## DIRECTIONS
The entries are to be returned exactly, with images left out.

Saved entries:
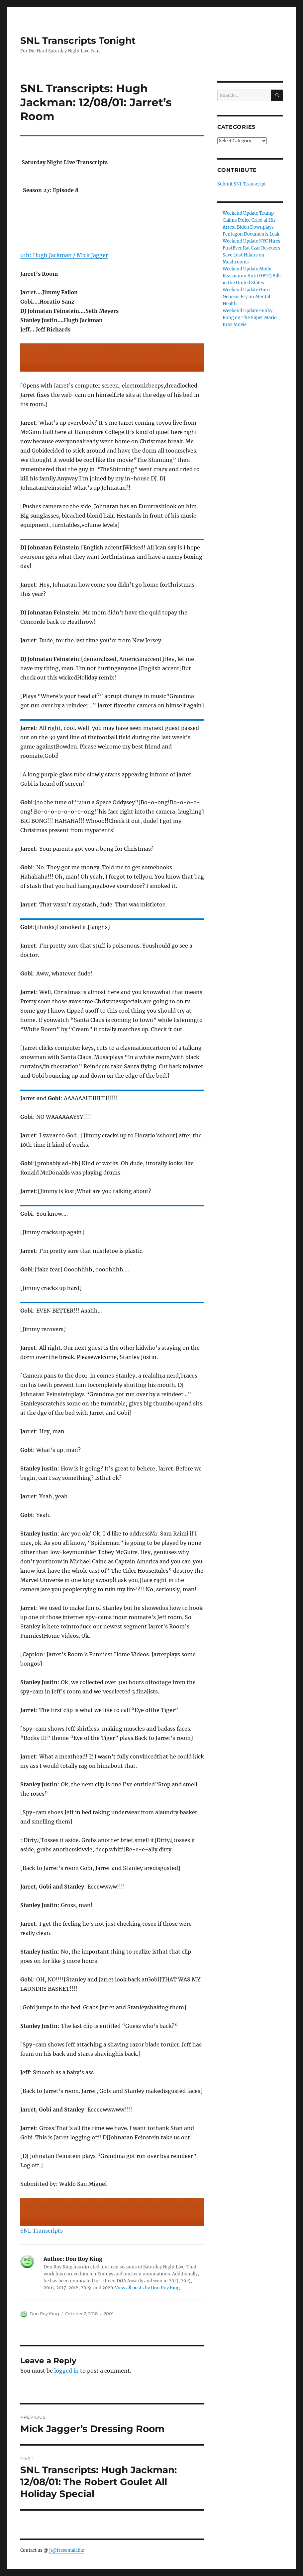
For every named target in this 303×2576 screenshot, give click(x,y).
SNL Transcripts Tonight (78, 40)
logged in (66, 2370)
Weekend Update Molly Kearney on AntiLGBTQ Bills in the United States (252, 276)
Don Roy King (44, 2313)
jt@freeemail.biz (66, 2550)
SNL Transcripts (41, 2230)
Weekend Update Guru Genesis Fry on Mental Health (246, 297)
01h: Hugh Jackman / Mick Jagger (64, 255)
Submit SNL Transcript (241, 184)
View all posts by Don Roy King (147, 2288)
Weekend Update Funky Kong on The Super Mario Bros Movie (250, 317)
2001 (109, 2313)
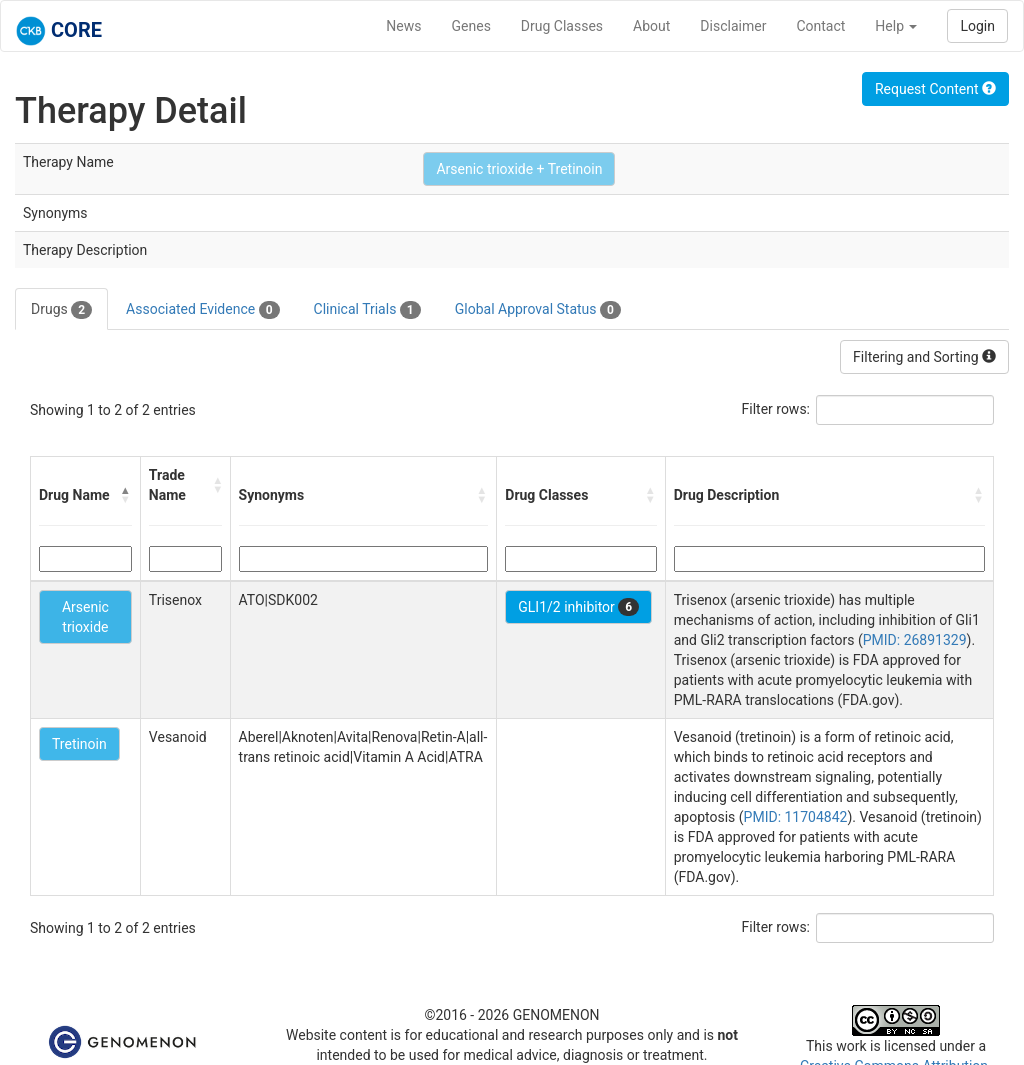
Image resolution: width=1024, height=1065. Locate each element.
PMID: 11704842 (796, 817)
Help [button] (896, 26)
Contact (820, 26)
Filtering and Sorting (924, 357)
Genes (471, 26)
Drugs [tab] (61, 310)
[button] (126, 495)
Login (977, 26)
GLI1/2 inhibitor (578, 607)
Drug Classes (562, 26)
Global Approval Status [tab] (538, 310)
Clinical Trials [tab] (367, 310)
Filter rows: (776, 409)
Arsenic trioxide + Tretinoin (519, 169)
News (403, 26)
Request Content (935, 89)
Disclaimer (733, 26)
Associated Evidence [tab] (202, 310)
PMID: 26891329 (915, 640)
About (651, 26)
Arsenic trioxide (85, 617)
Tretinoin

## RESULT
For every named target in this 303×2576 screenshot, give click(x,y).
SNL Transcripts Tonight (78, 40)
logged in (66, 2370)
Weekend Update Molly Kearney on AntiLGBTQ Bills in the United States (252, 276)
Don Roy King (44, 2313)
jt@freeemail.biz (66, 2550)
SNL Transcripts (41, 2230)
Weekend Update Guru Genesis Fry on Mental Health (246, 297)
01h: Hugh Jackman / Mick Jagger (64, 255)
Submit SNL Transcript (241, 184)
View all posts by Don Roy King (147, 2288)
Weekend Update Funky Kong on The Super Mario Bros Movie (250, 317)
2001 (109, 2313)
Image resolution: width=1024, height=1065. Locate each element.
PMID: 11704842 (796, 817)
Help [button] (896, 26)
Contact (820, 26)
Filtering and Sorting (924, 357)
Genes (471, 26)
Drugs [tab] (61, 310)
[button] (126, 495)
Login (977, 26)
GLI1/2 inhibitor (578, 607)
Drug Classes (562, 26)
Global Approval Status [tab] (538, 310)
Clinical Trials [tab] (367, 310)
Filter rows: (776, 409)
Arsenic trioxide + Tretinoin (519, 169)
News (403, 26)
Request Content (935, 89)
Disclaimer (733, 26)
Associated Evidence [tab] (202, 310)
PMID: 26891329 (915, 640)
About (651, 26)
Arsenic trioxide (85, 617)
Tretinoin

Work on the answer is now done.